HASSO HERING

A perspective from Oregon’s mid-Willamette Valley

Wet street: A clue in 1984 report

Written October 27th, 2016 by Hasso Hering
2300 Broadway St. S.W. on Thursday, early in the afternoon.

2300 Broadway St. S.W. on Thursday, early in the afternoon.

A federal report from 1984 may contain a clue to the cause of what a neighbor calls the “Broadway Reservoir” in Albany. It shows a drain line from where the localized flooding has appeared this rainy fall on Broadway Street, leading about 300 meters northwest to an outfall on Queen Avenue. I’m no engineer but I know water runs downhill, so if that pipe still worked the water would not pool on both sides and sometimes on the street.

I wrote about this drainage issue on Wednesday because it happened to coincide with the Albany City Council action to form a storm water utility, an instrument that starting next spring will collect a rain tax from water and sewer customers inside the city.

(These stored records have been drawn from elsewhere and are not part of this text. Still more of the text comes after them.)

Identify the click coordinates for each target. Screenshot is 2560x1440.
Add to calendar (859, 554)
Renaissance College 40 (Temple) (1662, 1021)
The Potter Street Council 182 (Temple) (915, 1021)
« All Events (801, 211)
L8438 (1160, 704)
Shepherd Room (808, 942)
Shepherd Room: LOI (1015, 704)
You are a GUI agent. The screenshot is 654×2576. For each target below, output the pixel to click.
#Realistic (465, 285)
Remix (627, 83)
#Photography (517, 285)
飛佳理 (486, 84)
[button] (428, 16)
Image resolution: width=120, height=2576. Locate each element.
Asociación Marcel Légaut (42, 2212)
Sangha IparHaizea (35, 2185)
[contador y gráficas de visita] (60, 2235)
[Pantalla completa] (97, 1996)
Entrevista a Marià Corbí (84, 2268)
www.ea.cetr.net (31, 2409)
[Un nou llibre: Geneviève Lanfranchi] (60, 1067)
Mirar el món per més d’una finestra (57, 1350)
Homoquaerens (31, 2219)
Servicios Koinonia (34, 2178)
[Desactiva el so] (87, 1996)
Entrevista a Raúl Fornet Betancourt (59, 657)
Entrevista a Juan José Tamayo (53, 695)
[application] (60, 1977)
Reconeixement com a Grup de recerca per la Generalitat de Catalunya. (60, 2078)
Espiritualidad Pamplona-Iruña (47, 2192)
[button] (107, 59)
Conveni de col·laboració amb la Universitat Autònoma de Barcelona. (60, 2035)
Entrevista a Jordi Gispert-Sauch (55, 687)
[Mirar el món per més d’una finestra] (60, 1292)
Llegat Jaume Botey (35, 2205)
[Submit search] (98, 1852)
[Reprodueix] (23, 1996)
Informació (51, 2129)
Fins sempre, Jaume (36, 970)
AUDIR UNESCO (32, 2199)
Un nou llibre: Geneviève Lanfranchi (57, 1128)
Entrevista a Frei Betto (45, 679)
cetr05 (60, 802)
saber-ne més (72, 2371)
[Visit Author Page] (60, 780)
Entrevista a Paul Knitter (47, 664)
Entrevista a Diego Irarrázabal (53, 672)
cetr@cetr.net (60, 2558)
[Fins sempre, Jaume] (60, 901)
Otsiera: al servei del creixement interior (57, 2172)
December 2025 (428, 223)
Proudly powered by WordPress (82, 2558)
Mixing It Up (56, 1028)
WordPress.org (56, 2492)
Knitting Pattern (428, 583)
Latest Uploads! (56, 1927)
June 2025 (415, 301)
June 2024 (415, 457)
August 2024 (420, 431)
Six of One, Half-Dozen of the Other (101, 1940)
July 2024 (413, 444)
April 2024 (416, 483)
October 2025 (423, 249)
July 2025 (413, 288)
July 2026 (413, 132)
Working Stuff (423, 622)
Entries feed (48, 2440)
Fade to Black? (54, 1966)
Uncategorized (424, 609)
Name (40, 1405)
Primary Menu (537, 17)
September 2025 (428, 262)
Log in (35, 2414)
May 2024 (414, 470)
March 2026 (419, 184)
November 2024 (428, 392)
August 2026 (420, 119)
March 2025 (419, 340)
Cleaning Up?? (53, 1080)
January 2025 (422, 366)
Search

On Thursday, there was more water on the street and a nearby driveway than the day before. The water is coming off a vacant grassland that used to be known as the Back Forty of the former U.S. Bureau of Mines, now the Department of Energy’s Albany Research Center. Wednesday’s story drew a comment that included a reference to plutonium as a possible contaminant on the Back Forty. That’s what sent me in search of more info.

In 1984, it turns out, a division of the Argonne National Laboratory published a long report of an evaluation of the Albany center under FUSRAP, which stands for Formerly Utilized Med/AEC Sites Remedial Action Program. In summary, the report says, researchers found traces of uranium and thorium in the water and soil, as well as a concentration of plutonium 238 five times background level at the point where a tile field exits the Back Forty.

“The actual concentrations that were measured are not considered hazardous,” the report concludes. “However, they are indicators that the contamination is from many different sources and that it is migrating from the soil into the drain-tile system and subsequently off the site.”

This drain tile system, according to the report, was installed in 1967 by the Soil Conservation Service “for an Albany High School project to reduce the soil moisture and to alleviate the subsurface drainage problem.” There’s no hint why Albany High wanted the federal field drained, but obviously there was no hassle about leaving wetlands alone at the time.

A map in the report shows the drain field leading all the water to the place where it is now popping up above ground. That map and another one also show the “main tile drain” crossing Broadway Street and heading off toward the northwest.

Broadway is a county road, and Linn County Commissioner Roger Nyquist said in a comment on Wednesday’s report that the county understands the federal research center is aware of the problem and has kicked it up the chain of command for a response. But if the maps are right, the potential fix may have to be made not on the federal Back Forty but in the drain line from Broadway to Queen. Get the water flowing in that pipe — if a pipe it is  — and the surface flow on Broadway should cease. (hh)

 

 

 

 

 

 

 

 





5 responses to “Wet street: A clue in 1984 report”

  1. Tai Stith says:

    I was researching the plutonium bit to figure out if there was a historic connection to Hanford operations, so I asked a former Bureau of Mines chemist (who was employed during the time of the remediation efforts) why Pu238 would’ve been present. He said it was the first he’d ever heard of it.

    • centrist says:

      Choked more than a little at the line about plutonium 238 at a multiple of background. Since it’s not a naturally occurring element. there shouldn’t be a baseline.

      Did this area ever drain? If so fix the failure.
      Should it drain now? If so fix the failure

  2. Shawn Dawson says:

    Nice reporting Hasso. Thanks as always.

  3. Tony White says:

    I’m very much in favor of the city making its storm drains work properly. But I’m also very much in favor of government living within their budget. Before they ask (and let’s hope they follow the law and put it to a vote of the people) for more tax money, let them examine the budget and make cuts elsewhere to find the money for this project. Remember what’s happened to our water/sewer rate in the last ten years: it’s increased tremendously. Unlimited government is the bane of our republic.

  4. Ted Salmons says:

    Well now the city has only had 34 years to digest that report. Maybe they just need a little more time to hire some friends and family engineering firms to verify that water does indeed run downhill. You can’t jump to conclusions like that based on one report now can you?